In this blog post, we will build a background job processor that can address some of these issues. The background processor will be able to pick up jobs from a queue and execute them. It will execute a fixed number of jobs in parallel. And once a job completes, it will pick up new ones and execute them ensuring it always maintains the number of running jobs to the fixed number. It also ensures that when blocking jobs are being run, no new jobs can be run until the blocking jobs are completed and moved out of the running queue. Equally, failed jobs will be saved in a failed jobs queue and retried on demand.

Implementation

You can check out the code for this blog post here. Because we want to easily display the results of the background processor, I’ll use the Vue framework. But the processor logic is not Vue specific. It can be easily adapted to any other framework.

Let’s start off by declaring the queues to store the processor state.

export function useJobProcessor<T extends Job>({
  onBeforeStart,
  onCleanUp,
  blockJobFn,
  nonBlockJobFn,
}: {
  onBeforeStart?: (jobs: T[]) => void;
  onCleanUp?: () => void;
  blockJobFn?: (job: T) => Promise<unknown>;
  nonBlockJobFn?: (job: T) => Promise<unknown>;
}) {
  const runningJobs = ref<{ index: number; entry: Job }[]>([]);
  const completedJobs = ref<Job[]>([]);
  const readyJobs = ref<Job[]>([]);
  const failedJobs = ref<Job[]>([]);
  let isBlocked = false;

  function run() {
    // ...
  }

  // ...
}

Let’s pretend not to notice the useJobProcessor parameters.
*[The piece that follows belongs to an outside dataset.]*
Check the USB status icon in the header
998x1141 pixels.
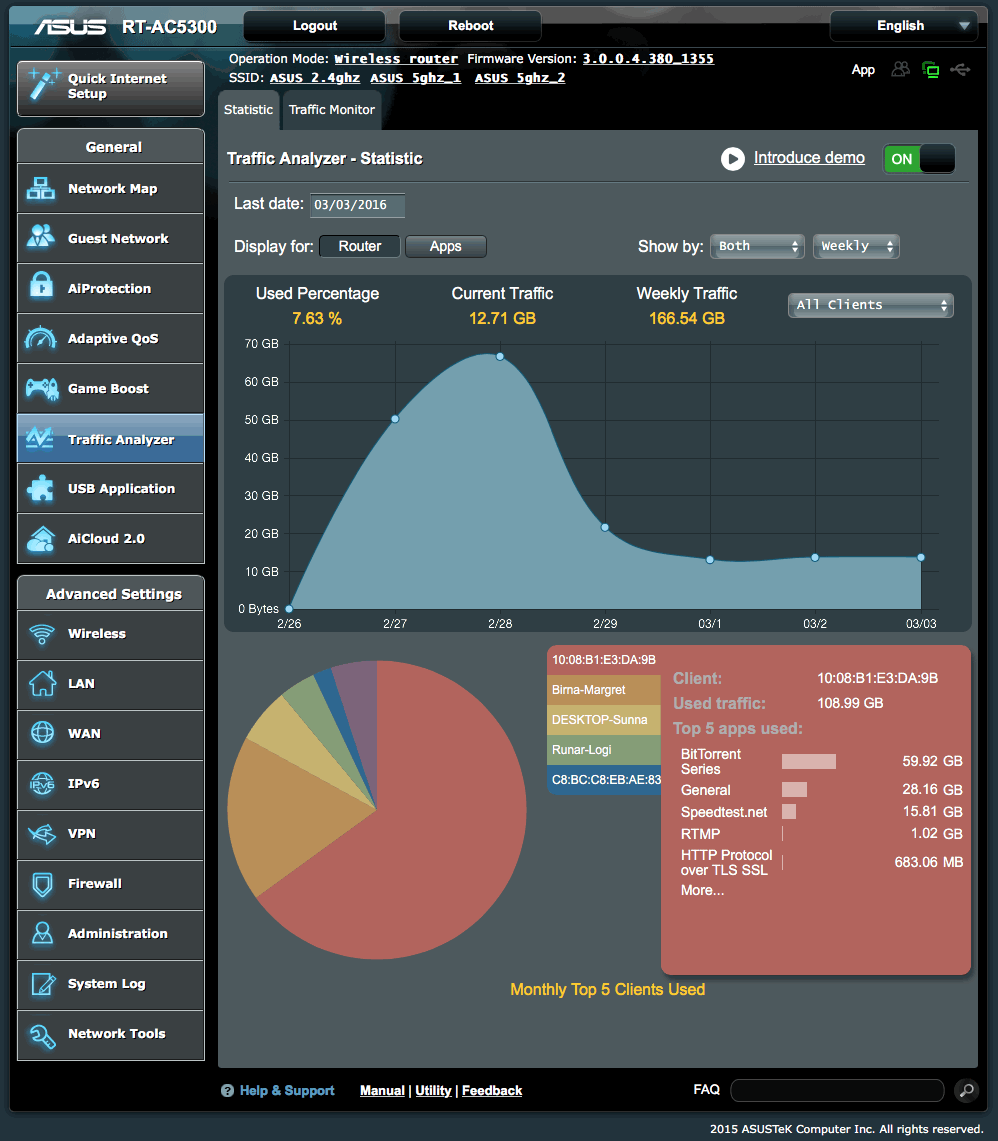(960, 70)
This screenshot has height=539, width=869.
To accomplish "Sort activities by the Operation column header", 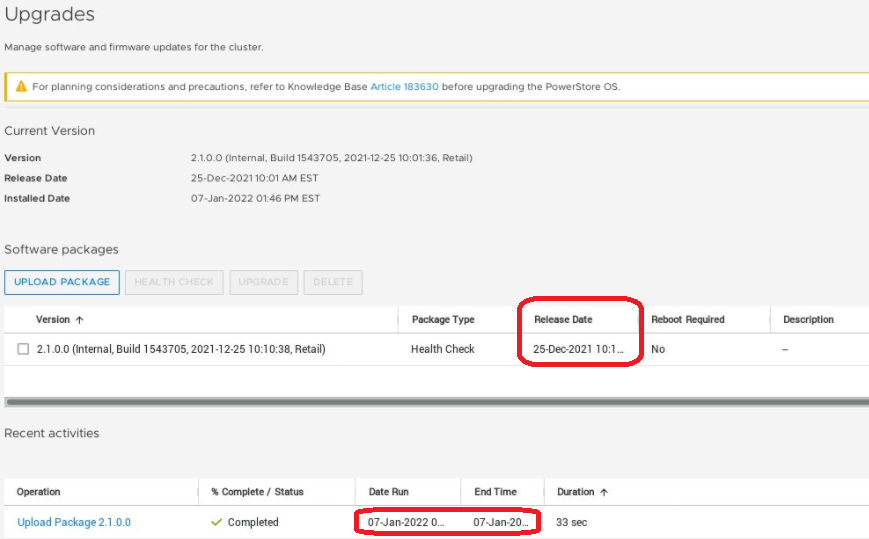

We will revisit them later. Let’s focus on the job queues in the meantime:

  • readyJobs: it stores the list of jobs that are ready for processing. Jobs are continuously being picked from readyJobs and added to runningJobs for processing.
  • runningJobs: it stores the list of jobs that are currently being processed. Once a job completes, it is removed from the runningJobs list whether or not it was successful.
  • completedJobs: it stores the list of jobs that have completed successfully.
  • failedJobs: it stores the list of jobs that failed to complete successfully.
  • isBlocked: it stores a boolean value that indicates whether the processor is currently blocked from processing new jobs. This is used to prevent new jobs from being picked from the readyJobs queue and moved into the runningJobs queue while a blocking job is being processed.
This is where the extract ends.